Task to complete:
At the line with "Click the GOES 19 satellite name in title", start repeating the data, and continue line by line through the final line, exactly.

Provided data:
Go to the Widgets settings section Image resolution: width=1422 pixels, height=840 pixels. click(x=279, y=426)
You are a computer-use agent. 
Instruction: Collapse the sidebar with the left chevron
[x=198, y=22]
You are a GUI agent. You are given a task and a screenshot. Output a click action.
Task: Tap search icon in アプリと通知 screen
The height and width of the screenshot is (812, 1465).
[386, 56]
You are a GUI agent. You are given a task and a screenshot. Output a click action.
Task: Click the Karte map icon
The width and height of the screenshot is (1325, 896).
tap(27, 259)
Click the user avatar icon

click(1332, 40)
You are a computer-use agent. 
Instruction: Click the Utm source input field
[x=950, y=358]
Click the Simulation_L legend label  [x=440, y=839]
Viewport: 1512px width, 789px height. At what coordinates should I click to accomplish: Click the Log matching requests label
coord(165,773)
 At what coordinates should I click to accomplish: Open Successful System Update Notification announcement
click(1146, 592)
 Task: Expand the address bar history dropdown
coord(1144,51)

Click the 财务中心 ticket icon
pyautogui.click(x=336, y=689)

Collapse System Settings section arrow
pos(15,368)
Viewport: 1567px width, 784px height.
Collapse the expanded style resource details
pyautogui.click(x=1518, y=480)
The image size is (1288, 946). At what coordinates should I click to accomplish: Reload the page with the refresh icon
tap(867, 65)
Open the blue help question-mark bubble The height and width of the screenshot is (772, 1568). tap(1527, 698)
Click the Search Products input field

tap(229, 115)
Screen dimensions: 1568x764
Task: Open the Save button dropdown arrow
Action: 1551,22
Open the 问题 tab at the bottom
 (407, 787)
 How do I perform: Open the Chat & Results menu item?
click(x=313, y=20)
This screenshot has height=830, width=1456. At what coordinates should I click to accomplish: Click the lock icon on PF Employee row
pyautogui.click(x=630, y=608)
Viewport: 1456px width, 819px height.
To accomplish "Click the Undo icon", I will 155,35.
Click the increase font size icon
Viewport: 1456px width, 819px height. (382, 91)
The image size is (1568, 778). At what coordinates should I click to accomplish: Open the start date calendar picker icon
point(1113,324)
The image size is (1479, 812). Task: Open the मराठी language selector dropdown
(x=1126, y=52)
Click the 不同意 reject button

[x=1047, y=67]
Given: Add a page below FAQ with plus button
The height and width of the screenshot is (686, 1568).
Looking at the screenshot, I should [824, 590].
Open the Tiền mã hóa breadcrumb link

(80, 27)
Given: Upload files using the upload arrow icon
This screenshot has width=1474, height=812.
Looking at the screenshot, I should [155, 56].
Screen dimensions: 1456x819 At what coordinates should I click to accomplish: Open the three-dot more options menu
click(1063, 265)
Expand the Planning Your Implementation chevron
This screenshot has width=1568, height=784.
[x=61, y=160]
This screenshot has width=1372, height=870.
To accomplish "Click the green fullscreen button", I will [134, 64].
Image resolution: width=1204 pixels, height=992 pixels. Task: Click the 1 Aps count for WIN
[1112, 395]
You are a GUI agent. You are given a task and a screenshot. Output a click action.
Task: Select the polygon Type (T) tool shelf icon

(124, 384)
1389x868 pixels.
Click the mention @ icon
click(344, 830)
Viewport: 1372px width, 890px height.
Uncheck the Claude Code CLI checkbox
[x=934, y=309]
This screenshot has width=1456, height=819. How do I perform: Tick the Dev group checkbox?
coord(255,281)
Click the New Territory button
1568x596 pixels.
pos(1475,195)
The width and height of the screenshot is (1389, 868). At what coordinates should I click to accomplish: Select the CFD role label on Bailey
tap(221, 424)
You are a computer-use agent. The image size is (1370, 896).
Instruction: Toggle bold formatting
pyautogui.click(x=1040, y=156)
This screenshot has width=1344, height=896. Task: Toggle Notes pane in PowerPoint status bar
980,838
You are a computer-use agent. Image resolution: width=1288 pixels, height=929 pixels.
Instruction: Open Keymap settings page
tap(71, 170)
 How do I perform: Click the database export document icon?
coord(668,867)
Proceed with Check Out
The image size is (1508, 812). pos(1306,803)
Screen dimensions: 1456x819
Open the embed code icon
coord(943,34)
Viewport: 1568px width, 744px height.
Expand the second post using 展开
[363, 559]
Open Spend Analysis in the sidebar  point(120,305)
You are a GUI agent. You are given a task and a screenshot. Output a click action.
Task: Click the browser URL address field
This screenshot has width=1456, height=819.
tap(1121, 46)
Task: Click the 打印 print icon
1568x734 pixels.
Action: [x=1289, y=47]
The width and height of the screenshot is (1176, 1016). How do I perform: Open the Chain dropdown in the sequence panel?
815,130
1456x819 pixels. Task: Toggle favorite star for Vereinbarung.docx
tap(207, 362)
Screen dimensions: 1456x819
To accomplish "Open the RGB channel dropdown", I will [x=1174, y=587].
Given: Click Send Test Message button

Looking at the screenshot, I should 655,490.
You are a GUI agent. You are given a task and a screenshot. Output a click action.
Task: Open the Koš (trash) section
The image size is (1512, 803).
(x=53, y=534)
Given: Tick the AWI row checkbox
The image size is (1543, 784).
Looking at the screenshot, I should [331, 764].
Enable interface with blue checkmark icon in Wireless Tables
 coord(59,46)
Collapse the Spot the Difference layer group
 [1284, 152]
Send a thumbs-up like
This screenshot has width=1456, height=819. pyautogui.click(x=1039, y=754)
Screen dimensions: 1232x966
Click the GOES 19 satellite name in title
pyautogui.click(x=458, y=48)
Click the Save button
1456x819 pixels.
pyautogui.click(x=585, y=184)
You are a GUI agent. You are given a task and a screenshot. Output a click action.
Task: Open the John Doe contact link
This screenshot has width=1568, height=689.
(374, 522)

Exercise result:
Click the GOES 19 satellite name in title
pyautogui.click(x=458, y=48)
Click the Save button
1456x819 pixels.
pyautogui.click(x=585, y=184)
You are a GUI agent. You are given a task and a screenshot. Output a click action.
Task: Open the John Doe contact link
This screenshot has width=1568, height=689.
(374, 522)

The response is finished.